Stated problem: Reproduce every line of the following material without any change.
....
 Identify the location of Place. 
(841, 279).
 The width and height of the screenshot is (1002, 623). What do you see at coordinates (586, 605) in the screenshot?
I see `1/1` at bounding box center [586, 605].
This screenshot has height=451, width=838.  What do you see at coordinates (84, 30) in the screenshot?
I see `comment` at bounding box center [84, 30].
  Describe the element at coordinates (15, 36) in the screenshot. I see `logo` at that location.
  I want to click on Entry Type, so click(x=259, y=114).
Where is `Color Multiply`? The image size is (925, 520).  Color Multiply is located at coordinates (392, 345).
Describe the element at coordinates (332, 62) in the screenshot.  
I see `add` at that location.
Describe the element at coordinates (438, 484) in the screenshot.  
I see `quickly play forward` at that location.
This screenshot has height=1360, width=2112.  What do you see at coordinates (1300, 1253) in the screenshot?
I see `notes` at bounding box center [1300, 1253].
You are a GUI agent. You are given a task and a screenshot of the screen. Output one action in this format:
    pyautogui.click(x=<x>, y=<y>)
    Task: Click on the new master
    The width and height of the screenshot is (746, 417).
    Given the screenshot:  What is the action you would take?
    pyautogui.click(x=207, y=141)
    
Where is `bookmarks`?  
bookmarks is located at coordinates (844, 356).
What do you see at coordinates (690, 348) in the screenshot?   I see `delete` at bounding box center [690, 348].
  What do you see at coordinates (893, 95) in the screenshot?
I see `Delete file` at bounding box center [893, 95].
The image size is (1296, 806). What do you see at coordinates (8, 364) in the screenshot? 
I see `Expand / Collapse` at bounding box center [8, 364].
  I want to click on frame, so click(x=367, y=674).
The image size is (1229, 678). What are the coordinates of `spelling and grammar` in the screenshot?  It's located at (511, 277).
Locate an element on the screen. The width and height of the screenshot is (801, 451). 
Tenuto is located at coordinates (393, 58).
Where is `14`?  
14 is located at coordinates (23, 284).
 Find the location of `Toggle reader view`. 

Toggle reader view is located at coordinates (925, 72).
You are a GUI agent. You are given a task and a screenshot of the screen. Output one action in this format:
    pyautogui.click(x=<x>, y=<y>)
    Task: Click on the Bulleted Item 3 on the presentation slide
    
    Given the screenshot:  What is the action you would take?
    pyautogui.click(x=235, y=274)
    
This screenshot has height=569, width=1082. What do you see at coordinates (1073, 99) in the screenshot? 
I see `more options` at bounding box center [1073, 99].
....
Reply:
 Identify the location of Place. 
(841, 279).
 The width and height of the screenshot is (1002, 623). What do you see at coordinates (586, 605) in the screenshot?
I see `1/1` at bounding box center [586, 605].
This screenshot has height=451, width=838.  What do you see at coordinates (84, 30) in the screenshot?
I see `comment` at bounding box center [84, 30].
  Describe the element at coordinates (15, 36) in the screenshot. I see `logo` at that location.
  I want to click on Entry Type, so click(x=259, y=114).
Where is `Color Multiply`? The image size is (925, 520).  Color Multiply is located at coordinates (392, 345).
Describe the element at coordinates (332, 62) in the screenshot.  
I see `add` at that location.
Describe the element at coordinates (438, 484) in the screenshot.  
I see `quickly play forward` at that location.
This screenshot has height=1360, width=2112.  What do you see at coordinates (1300, 1253) in the screenshot?
I see `notes` at bounding box center [1300, 1253].
You are a GUI agent. You are given a task and a screenshot of the screen. Output one action in this format:
    pyautogui.click(x=<x>, y=<y>)
    Task: Click on the new master
    The width and height of the screenshot is (746, 417).
    Given the screenshot:  What is the action you would take?
    pyautogui.click(x=207, y=141)
    
Where is `bookmarks`?  
bookmarks is located at coordinates (844, 356).
What do you see at coordinates (690, 348) in the screenshot?   I see `delete` at bounding box center [690, 348].
  What do you see at coordinates (893, 95) in the screenshot?
I see `Delete file` at bounding box center [893, 95].
The image size is (1296, 806). What do you see at coordinates (8, 364) in the screenshot? 
I see `Expand / Collapse` at bounding box center [8, 364].
  I want to click on frame, so click(x=367, y=674).
The image size is (1229, 678). What are the coordinates of `spelling and grammar` in the screenshot?  It's located at (511, 277).
Locate an element on the screen. The width and height of the screenshot is (801, 451). 
Tenuto is located at coordinates (393, 58).
Where is `14`?  
14 is located at coordinates (23, 284).
 Find the location of `Toggle reader view`. 

Toggle reader view is located at coordinates (925, 72).
You are a GUI agent. You are given a task and a screenshot of the screen. Output one action in this format:
    pyautogui.click(x=<x>, y=<y>)
    Task: Click on the Bulleted Item 3 on the presentation slide
    
    Given the screenshot:  What is the action you would take?
    pyautogui.click(x=235, y=274)
    
This screenshot has height=569, width=1082. What do you see at coordinates (1073, 99) in the screenshot? 
I see `more options` at bounding box center [1073, 99].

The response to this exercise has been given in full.